Nalała mi i wywiązało się milczenie – smutne, czy zmęczone, czy zrezygnowane – oboje nie ukrywaliśmy, że nie chce nam się, czy też nie możemy, mówić. Piłem kruszon wolnymi łykami, ona oparła się o framugę, patrzyła przez okno, wyglądała, jak ktoś kto ustał po długim marszu. – Panie Witol – rzekła nie wymawiając końcowego „d”, co jej się zdarzało w momentach zdenerwowania – pan widział kiedy takie coś z tą lafiryndą? Żebyż ta zdzira nawet osobie duchownej spokoju nie dawała! Co oni myślą, że ja burdel – mama?! – krzyknęła rozczapierzona. – Ja sobie wypraszam! Ja ich nauczę zachowania na wizycie! A ten fircyk w pumpach jeszcze gorszy, zgroza świata, panie Witol, przecie żeby to ona sama kokietowała, ale to on z nią razem kokietuje, czy kto kiedy widział żeby mąż z żoną kokietował innego mężczyznę, wprost nie do wiary, przecie on ją na kolana jemu wpycha, skandal, żeby mąż własną żonę komu wpychał i jeszcze w miodowym miesiącu, ani mnie w głowie postało, że moja córka takie ma koleżanki bez morale i edukacji, wszystko na złość Jadeczce, uwzięli się żeby jej miesiąc miodowy zepsuć, panie Witol, dużo widziałam, takiego czegoś nie widziałam, ja kurwiszonerii nie będę tolerować.
Zapytała:
– Pan widział Leona?
– Tak spotkałem go niedawno, siedział na pniu… Dopijałem wolno kruszonu i chciałem jeszcze coś powiedzieć, ale nie chciało się i jej, i mnie, niemoc, po co mówić, było się przecież… za daleko… za górami, za lasami… byliśmy… byliśmy gdzie indziej…

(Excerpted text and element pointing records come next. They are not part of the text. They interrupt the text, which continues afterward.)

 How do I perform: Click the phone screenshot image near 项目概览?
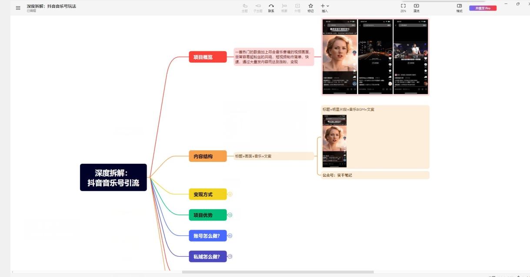374,56
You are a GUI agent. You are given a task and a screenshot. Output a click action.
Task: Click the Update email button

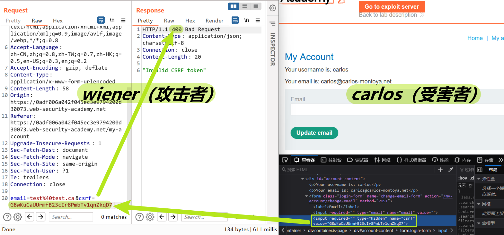click(314, 133)
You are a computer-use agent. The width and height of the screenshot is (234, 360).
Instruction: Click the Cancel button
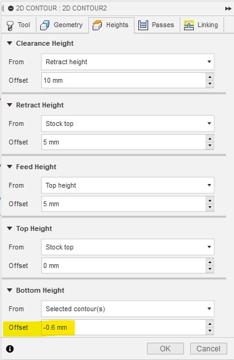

Ale i to uczucie było dotknięte nieobecnością, jakby nie odczute… Odstawiłem szklankę, coś tam powiedziałem jeszcze, odszedłem.
Znowu posuwałem się po łące, ale tym razem w przeciwną stronę – szukałem ich. Z rękami w kieszeniach, z głową opuszczoną, rozmyślając najgłębiej, ale bez jednej myśli – jakby ktoś mi je zabrał. Dolina – kotlina z pióropuszami drzew, z płaszczami lasów, z garbami gór, dosięgała mnie, ale z tyłu raczej, jak rumor, jak szum odległej kaskady, jak zdarzenie ze Starego Testamentu, lub światło gwiazdy. Przede mną niezliczona trawa. Podniosłem głowę – śmieszki lulusiowate obiły się o moje uszy – towarzystwo wysypało się zza drzew, Lulo, sztama, Lula puść, bo kolnę, bluzki, szaliki, chusteczki, pumpy, szło to w nieładzie, a kiedy mnie zobaczyli, zaczęli wymachiwać, ja też wymachiwałem.
„Gdzie pan się podziewał? Gdzie się zawieruszyłeś? Myśmy doszli aż tam, do pagórka…” Przyłączyłem się i szedłem z nimi wprost na słońce, którego jednak już nie było – pozostawiło ono za sobą tylko wielkie słoneczne nic, rodzaj słonecznej próżni, zaznaczającej się natężeniem blasku bijącego zza góry, jak z ukrytego źródła – rozpalając niebo liliowe, wewnętrznie promienne, już nie udzielające się ziemi. Rozejrzałem się, wszystko tu na dole uległo zmianie, choć jeszcze było jasno – ale pojawił się zaczątek zobojętnienia, zagęstnienia i opuszczenia, coś jak przekręcenie klucza w zamku, góry, pagórki, drzewa, kamienie, były sobie już tylko i pod znakiem końca. A wesołość naszej gromadki była kakofoniczna… dźwięk, jak z pękniętej szyby, nikt nie szedł z nikim, każdy osobno, Lulusiowie z boku, ona, pierwsza, on za nią, z minkami rozkosznymi, ale żądełko wyłaziło z minek… Centrum stanowiła Lena z Ludwikiem i Fuksem, dalej nieco Tolo z Jadeczką, za nimi ksiądz – rozproszeni. Pomyślałem, że ich za dużo. Co począć, pomyślałem zalękniony, z nimi wszystkimi?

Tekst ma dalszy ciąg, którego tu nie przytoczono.